В некоторых областях российских аналогов нет вовсе — например, рассказывает Михаил Масчан, здесь не делают антитела, которые используют для оценки состава клеток в трансплантате (это свидетельствует о том, как он приживается). «Львиная доля лабораторного пластика — западная, — продолжает перечислять профессор. — Российского практически не существует. И, скажем так, потребуется какое-то время, чтобы его научились делать в России. Но регулятор не принимает во внимание такое тонкости. Он сказал, что все, кто без регистрации — свободны».

По словам врачей, все разговоры о том, что указами об импортозамещении или дополнительными трудностями для иностранных производителей отечественное промышленное или фармацевтическое производство не поднимешь, в Росздравнадзоре не считают существенными. Контролирующие комиссии обходят одну за одной клиники, оставляя без регистрационных удостоверений нового образца (а значит — и без возможности для использования) одно лабораторное оборудование за другим.

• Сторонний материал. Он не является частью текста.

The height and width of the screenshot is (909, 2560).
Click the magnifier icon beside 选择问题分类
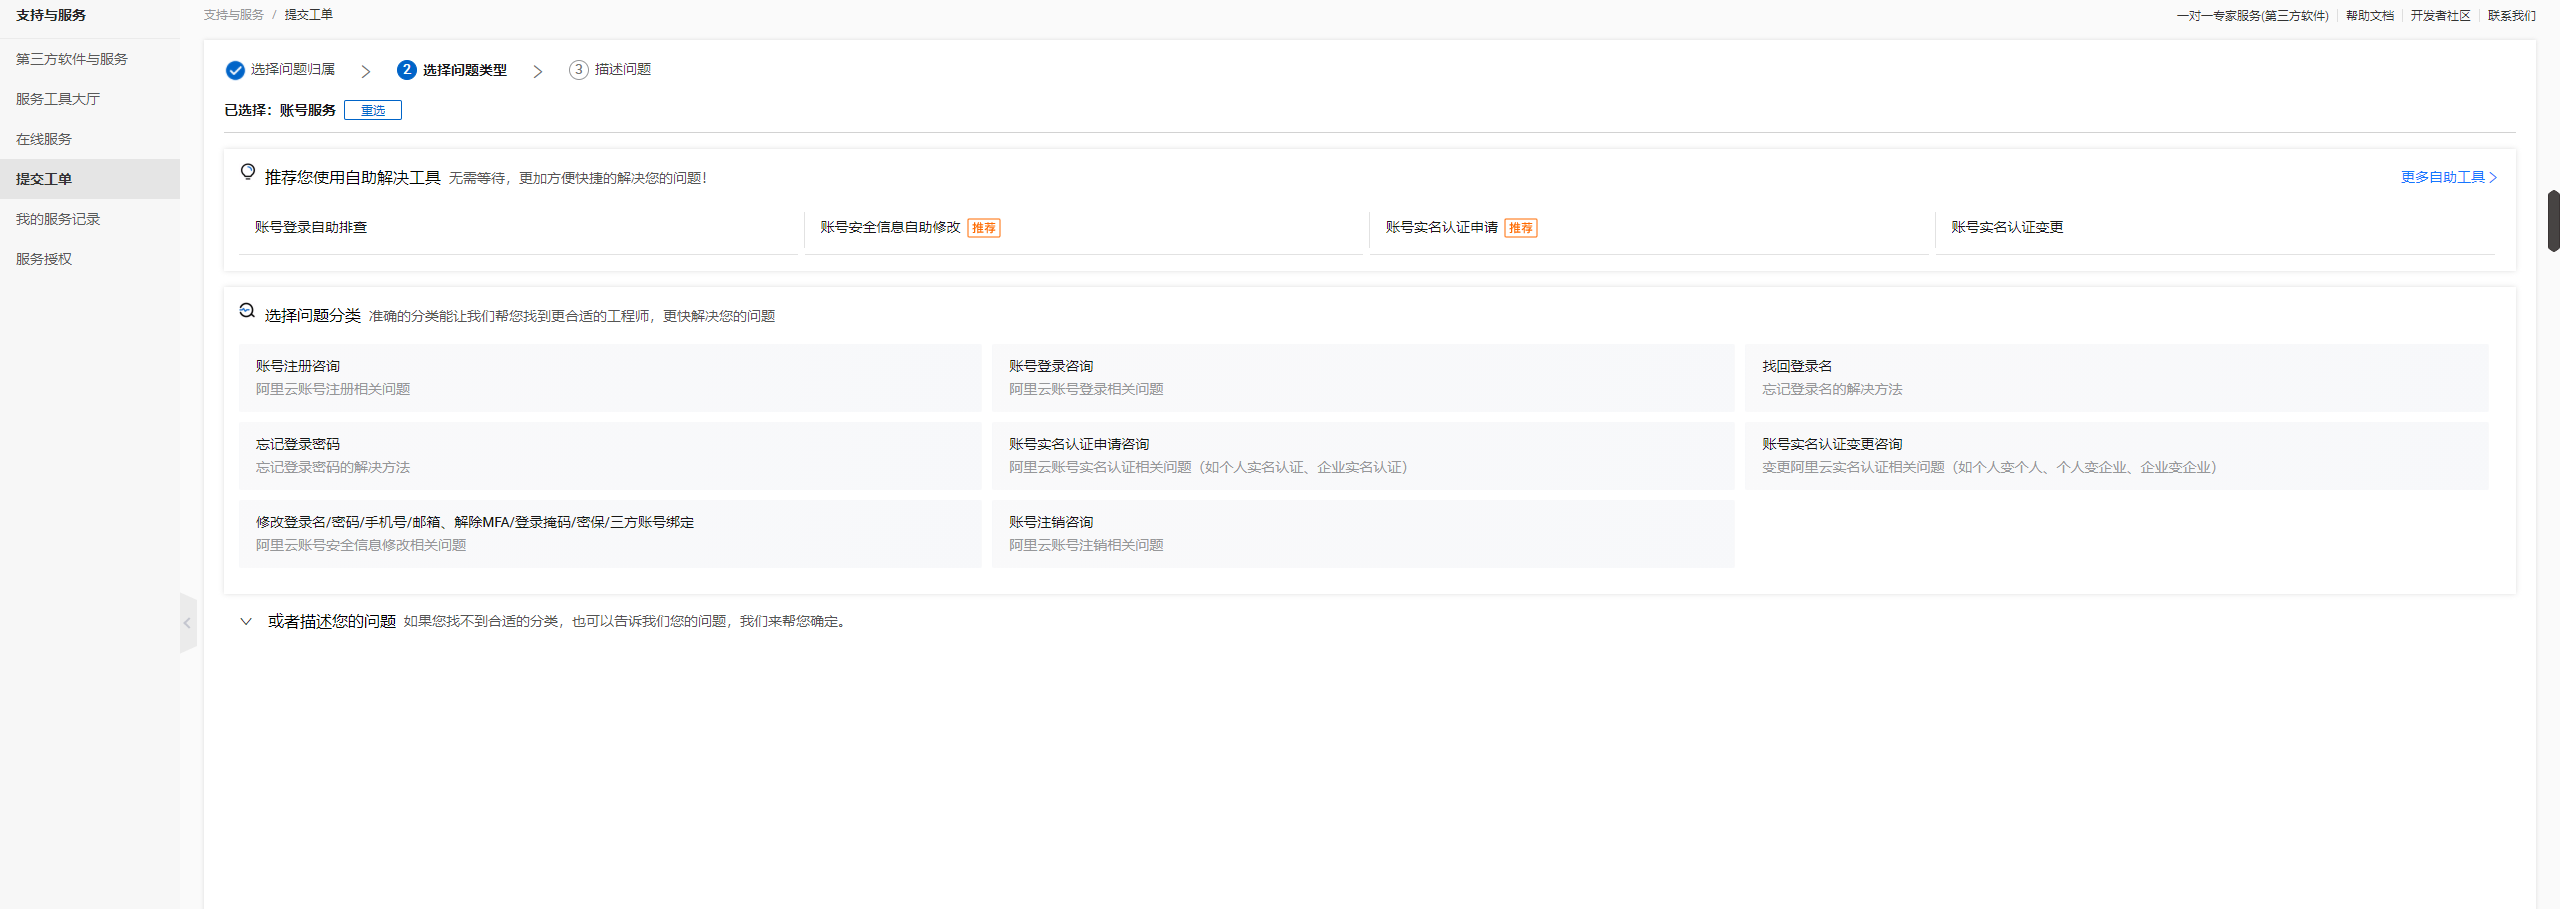click(246, 310)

«В клинике, где я работаю, на днях Росздравнадзор попытался запретить к использованию реабилитационный кардиотренажер, — рассказывает заведующий лаборатории молекулярной диагностики. — Требовали разобрать его на запчасти и на глазах у комиссии уничтожить. Все доводы о том, что он для реабилитации, а значит априори не может быть зарегистрирован как медицинское изделие — и слушать не стали. Но потом как-то вроде коллеги отбились. По крайней мере, я вчера проходил, тренажер видел. Значит, все не безнадежно. Может, сможем и реагенты защитить. Хотя, конечно, это все выглядит довольно странно: биться за право делать свою работу».